For the last two months I’ve been looking at another major migration of the DRI’s data models. The last migration happened just before the official launch (yes, that was not a great idea) when we moved from Fedora 3 to Fedora 4. As well as modifications to the data model code, that migration also required re-ingesting all the objects in the repository to a new Fedora 4 server. With a relatively small number of collections this was a possible, if lengthy operation.

The reason for this latest migration is a combination of factors. First there has been a change in the underlying storage used by the latest versions of Fedora. Fedora 4 uses Modeshape as a data store and initially this in turn used Infinispan. Recently Modeshape has dropped support for Infinispan meaning that the latest versions of Fedora (4.7+) now use Modeshape with RDBMS backends. Although this is a welcome change, it does pose a problem, in that the migration path is a full backup and restore of Fedora. Basically take everything out and then re-ingest it again. To date I have not managed to successfully complete a full backup and restore in this way.

A second is really a result of legacy problems to do with Fedora 3. A lot of our code involved avoiding making use of Fedora where possible for performance reasons. So, for example, all queries use Solr and we do not store the binary files (assets) in Fedora datastreams, but rather direct to disk. Another development was our use of Moab for preservation storage of metadata and binaries. Doing this has meant that Fedora is purely being used as on object store, but we are not making any use of its other features. It made sense then to take this migration path problem as an opportunity to try out another approach.
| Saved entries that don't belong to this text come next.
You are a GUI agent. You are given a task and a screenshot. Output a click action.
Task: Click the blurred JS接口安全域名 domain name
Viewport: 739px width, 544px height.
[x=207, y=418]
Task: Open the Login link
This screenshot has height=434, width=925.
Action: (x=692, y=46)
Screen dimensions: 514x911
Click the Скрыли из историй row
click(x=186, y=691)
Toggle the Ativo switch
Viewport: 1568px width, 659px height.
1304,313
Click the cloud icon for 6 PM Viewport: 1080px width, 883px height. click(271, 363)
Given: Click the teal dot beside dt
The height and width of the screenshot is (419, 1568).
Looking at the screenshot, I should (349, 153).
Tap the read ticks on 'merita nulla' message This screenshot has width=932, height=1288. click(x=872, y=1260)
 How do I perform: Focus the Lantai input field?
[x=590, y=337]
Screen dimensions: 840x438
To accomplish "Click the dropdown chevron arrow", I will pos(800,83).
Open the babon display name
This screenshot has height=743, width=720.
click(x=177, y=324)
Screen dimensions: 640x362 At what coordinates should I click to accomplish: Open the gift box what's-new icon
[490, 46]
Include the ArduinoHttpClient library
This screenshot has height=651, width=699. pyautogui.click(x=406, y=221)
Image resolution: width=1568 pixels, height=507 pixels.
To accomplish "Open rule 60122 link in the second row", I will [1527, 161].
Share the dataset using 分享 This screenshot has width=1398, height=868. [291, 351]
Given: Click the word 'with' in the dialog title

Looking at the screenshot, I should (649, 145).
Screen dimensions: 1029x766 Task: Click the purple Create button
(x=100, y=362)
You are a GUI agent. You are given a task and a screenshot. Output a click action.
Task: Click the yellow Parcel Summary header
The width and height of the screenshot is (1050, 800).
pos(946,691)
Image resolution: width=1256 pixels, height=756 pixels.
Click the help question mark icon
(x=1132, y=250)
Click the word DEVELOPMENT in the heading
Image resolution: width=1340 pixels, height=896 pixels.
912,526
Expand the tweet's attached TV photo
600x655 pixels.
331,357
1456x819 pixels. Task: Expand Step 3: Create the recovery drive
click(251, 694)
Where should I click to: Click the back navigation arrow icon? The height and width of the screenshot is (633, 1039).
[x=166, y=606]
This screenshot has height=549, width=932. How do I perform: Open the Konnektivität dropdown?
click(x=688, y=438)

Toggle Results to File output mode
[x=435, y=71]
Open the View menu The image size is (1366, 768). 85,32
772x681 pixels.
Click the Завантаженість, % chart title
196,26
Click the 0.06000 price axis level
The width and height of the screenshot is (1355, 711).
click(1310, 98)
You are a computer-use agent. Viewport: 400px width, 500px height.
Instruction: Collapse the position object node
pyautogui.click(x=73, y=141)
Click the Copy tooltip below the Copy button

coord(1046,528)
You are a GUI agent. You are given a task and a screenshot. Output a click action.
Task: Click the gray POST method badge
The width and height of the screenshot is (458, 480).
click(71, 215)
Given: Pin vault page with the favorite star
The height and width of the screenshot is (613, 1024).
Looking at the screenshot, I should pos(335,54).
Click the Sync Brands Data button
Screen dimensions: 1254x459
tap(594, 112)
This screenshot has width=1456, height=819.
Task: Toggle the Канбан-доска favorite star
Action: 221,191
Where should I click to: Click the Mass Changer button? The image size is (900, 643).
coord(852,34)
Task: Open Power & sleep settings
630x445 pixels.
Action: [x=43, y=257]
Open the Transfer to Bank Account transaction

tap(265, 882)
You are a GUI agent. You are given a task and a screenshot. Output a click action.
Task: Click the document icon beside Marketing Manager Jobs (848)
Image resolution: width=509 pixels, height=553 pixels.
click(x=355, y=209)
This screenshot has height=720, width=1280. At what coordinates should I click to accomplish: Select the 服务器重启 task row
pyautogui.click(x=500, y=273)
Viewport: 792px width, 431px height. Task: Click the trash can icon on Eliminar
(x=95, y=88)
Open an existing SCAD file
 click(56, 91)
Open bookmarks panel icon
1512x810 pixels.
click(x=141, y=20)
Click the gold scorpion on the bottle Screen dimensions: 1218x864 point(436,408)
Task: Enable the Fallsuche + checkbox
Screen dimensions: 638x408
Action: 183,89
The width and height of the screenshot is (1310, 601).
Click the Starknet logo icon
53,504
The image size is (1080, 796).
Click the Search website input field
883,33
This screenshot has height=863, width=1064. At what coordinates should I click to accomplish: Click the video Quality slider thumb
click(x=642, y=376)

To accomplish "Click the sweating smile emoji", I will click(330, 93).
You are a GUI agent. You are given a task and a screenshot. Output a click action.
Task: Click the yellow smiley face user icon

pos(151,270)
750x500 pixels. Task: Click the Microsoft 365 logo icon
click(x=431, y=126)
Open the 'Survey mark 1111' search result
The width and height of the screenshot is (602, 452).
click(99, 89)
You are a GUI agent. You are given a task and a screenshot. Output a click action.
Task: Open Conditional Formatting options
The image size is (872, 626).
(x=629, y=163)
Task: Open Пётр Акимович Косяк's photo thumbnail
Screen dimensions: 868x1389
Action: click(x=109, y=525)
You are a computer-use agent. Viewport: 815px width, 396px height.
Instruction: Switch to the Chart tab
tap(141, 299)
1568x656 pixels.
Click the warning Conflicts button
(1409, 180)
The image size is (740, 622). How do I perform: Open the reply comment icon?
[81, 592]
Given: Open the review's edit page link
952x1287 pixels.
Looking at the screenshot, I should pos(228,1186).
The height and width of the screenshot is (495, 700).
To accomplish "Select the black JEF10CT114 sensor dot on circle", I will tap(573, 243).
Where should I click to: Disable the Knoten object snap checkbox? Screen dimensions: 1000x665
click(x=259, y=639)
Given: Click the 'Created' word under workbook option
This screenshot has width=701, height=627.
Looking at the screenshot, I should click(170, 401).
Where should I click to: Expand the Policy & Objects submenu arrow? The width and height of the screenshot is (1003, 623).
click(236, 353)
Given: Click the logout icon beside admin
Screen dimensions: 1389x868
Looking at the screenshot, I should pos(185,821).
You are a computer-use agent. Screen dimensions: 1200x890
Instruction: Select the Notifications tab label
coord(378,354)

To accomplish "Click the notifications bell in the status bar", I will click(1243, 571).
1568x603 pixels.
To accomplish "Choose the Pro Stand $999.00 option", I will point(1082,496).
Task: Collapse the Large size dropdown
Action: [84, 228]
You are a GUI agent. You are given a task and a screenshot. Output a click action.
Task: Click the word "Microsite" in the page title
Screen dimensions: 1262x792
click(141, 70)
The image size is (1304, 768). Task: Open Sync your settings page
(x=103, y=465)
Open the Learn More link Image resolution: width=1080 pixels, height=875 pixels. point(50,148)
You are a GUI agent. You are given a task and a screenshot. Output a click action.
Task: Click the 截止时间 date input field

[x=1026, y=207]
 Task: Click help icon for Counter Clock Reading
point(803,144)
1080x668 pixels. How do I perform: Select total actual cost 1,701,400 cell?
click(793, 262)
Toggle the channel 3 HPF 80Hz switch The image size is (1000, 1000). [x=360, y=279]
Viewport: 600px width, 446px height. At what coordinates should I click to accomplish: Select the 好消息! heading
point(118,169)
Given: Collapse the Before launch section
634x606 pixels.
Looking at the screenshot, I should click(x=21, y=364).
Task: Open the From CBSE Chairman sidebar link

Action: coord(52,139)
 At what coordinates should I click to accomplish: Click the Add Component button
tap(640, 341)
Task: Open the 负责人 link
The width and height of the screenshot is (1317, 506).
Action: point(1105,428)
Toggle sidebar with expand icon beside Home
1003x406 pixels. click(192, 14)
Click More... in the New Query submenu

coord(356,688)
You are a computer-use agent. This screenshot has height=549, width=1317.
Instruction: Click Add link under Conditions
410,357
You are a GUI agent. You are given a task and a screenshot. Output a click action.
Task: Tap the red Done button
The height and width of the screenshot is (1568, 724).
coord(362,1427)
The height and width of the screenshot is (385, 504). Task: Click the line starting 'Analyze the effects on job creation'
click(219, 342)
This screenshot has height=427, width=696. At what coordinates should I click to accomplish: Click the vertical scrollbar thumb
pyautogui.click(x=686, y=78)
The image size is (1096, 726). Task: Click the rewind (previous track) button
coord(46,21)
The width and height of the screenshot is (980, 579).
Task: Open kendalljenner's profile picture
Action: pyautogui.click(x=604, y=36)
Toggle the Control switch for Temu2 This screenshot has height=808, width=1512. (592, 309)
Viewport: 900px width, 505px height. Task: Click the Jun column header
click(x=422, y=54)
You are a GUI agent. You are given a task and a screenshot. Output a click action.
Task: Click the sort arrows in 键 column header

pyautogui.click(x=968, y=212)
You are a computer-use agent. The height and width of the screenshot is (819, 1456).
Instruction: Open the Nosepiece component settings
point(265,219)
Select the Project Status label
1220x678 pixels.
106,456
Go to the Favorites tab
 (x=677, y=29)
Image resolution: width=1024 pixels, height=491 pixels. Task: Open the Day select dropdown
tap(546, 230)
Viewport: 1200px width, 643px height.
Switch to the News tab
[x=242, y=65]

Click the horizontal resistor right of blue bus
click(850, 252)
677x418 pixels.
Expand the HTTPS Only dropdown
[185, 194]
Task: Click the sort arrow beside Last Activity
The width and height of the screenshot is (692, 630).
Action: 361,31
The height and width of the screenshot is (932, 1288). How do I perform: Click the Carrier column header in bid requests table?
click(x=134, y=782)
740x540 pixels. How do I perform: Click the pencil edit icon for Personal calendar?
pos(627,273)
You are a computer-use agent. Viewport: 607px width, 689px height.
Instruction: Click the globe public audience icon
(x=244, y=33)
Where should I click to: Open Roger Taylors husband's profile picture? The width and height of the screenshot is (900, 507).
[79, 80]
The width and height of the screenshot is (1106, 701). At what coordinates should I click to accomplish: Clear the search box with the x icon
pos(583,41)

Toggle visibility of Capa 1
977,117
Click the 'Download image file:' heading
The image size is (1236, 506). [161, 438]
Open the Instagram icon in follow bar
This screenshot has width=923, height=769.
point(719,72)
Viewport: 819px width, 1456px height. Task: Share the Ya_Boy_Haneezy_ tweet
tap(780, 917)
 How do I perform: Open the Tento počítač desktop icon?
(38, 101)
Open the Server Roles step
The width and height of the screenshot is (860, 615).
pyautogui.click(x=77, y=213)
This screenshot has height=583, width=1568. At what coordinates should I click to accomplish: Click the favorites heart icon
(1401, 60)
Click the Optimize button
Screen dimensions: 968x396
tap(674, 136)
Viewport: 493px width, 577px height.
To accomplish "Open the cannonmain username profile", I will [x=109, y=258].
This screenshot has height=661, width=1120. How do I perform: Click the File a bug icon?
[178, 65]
ActiveFedora, the library used to interact with Fedora is described as ‘loosely based on “ActiveRecord”’. The most obvious and potentially straightforward migration then would be to move instead to just using ActiveRecord directly. So that is what has been done. Currently a simplified version of our stack looks like this:

Current stack

Following the migration it will be as below. Although this might look like not much has changed, this is a significant step. Hopefully this will lead to better performance as well as a more understandable and more easily managed infrastructure. It should also allow us to keep in line with future Rails and gem dependency releases.

Future stack

More details on how the migration is being done to follow.